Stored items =
****

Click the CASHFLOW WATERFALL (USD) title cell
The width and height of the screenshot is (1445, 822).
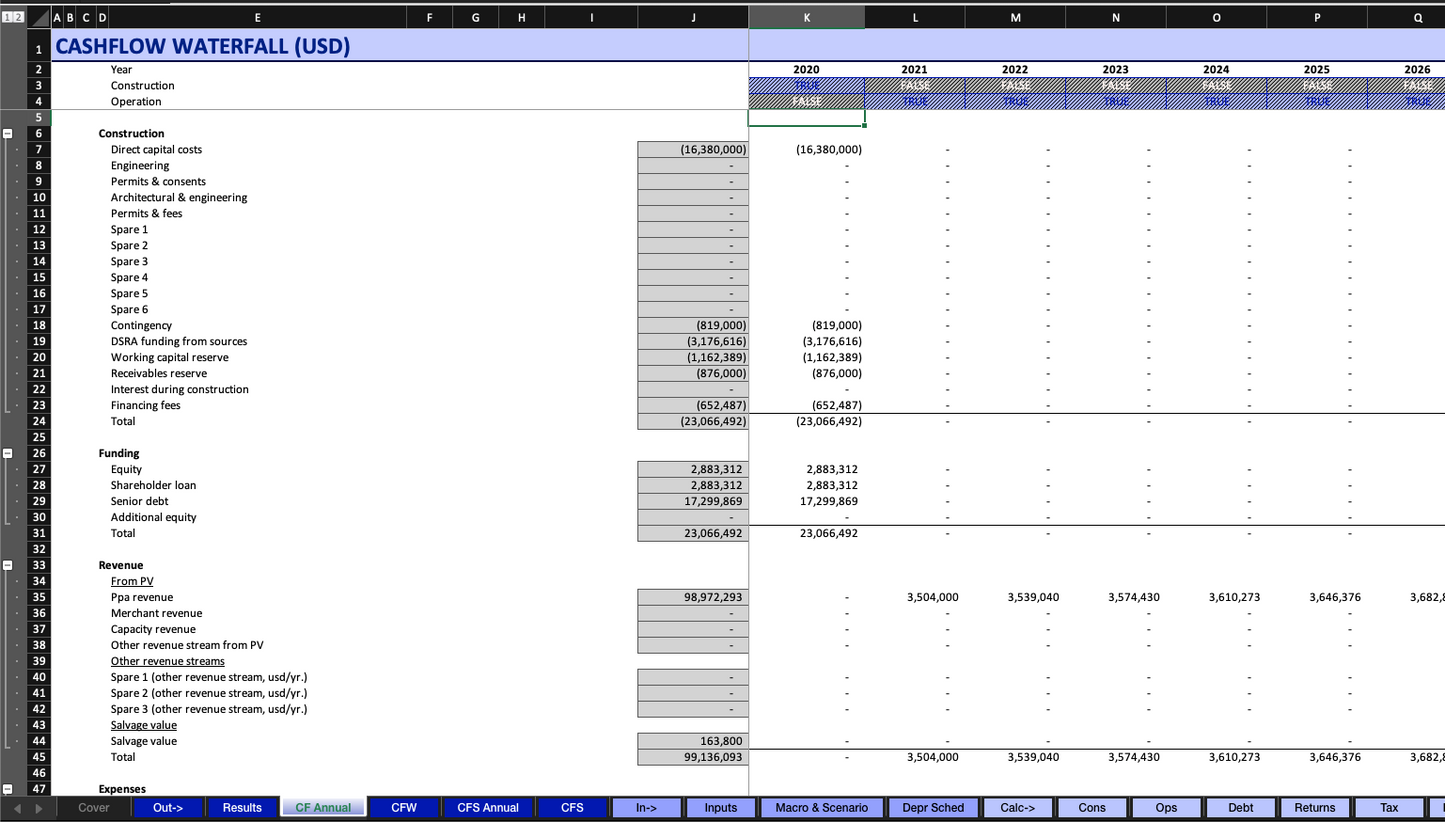(203, 46)
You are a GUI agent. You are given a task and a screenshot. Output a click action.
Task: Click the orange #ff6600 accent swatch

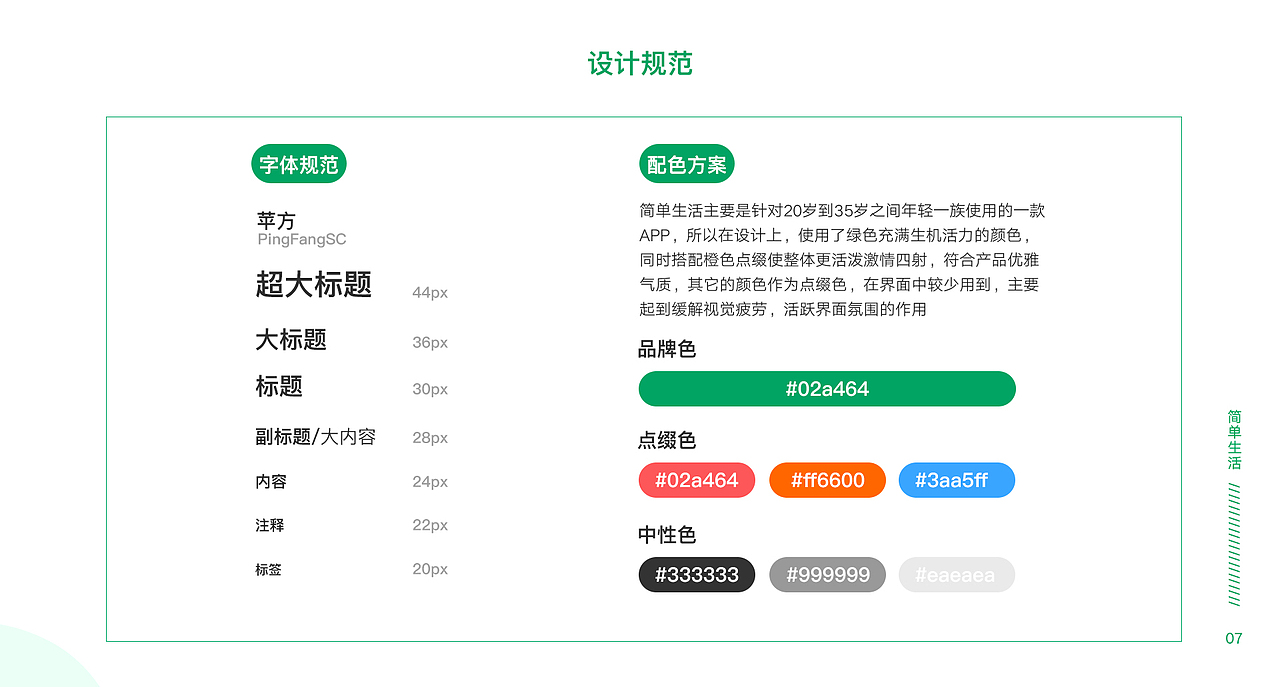coord(827,479)
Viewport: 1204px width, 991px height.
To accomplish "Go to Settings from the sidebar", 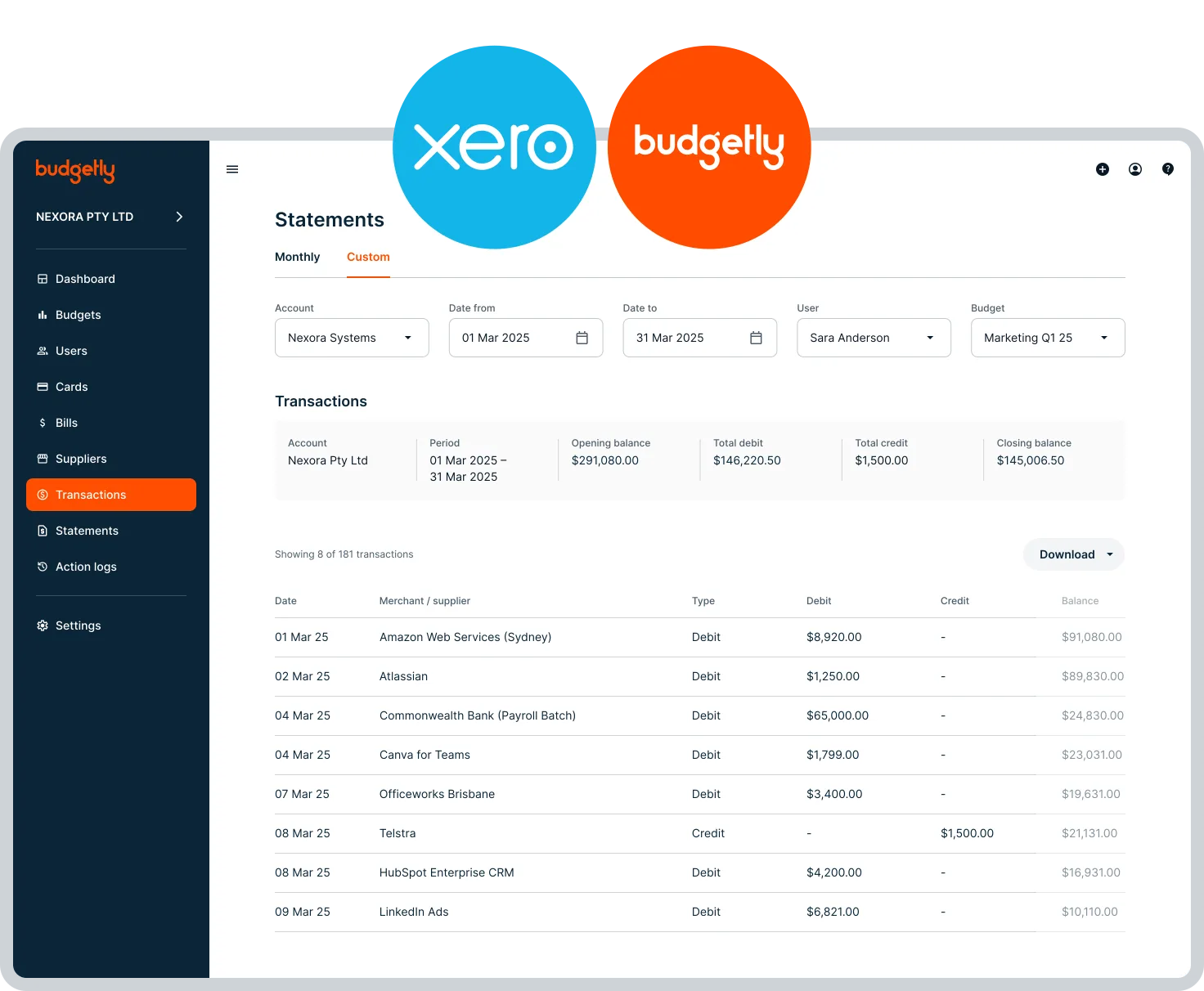I will [x=79, y=626].
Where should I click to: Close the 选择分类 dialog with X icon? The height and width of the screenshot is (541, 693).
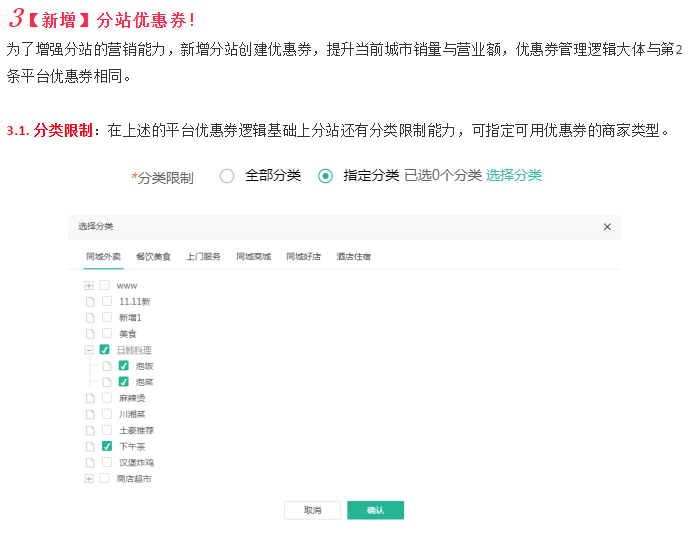607,227
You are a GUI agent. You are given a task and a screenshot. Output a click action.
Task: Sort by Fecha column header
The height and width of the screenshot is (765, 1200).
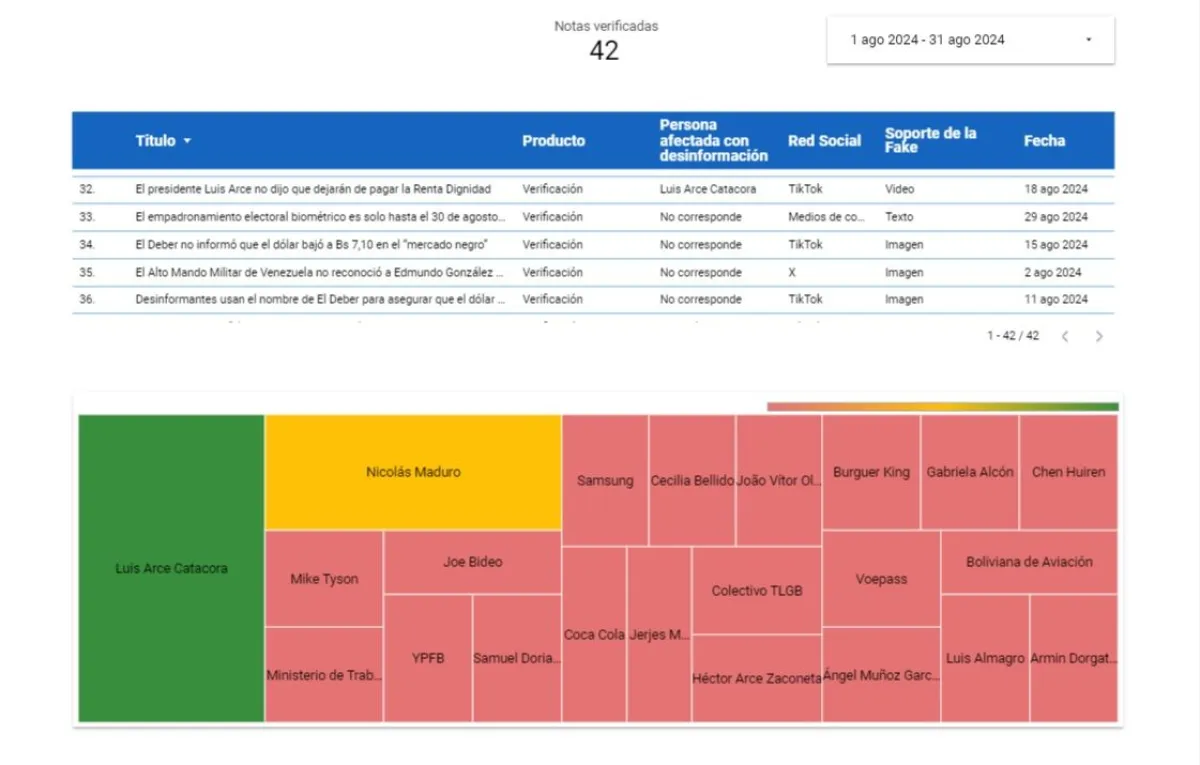tap(1044, 141)
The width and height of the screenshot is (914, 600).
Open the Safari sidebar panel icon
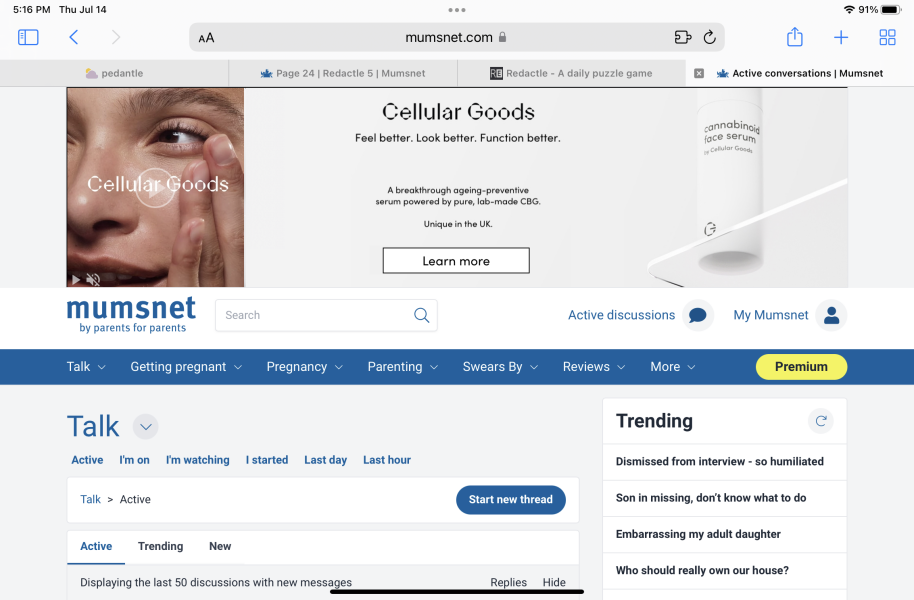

****

WHAT IS REQUIRED = Using the data above, transcribe exactly the lines between those containing "Where should I" and "Task: Sort by Fecha column header", inclusive, and leave every picture behind.

ANSWER TO THIS PROBLEM =
Where should I click to: Close the 选择分类 dialog with X icon? The height and width of the screenshot is (541, 693).
607,227
You are a GUI agent. You are given a task and a screenshot. Output a click action.
Task: Sort by Fecha column header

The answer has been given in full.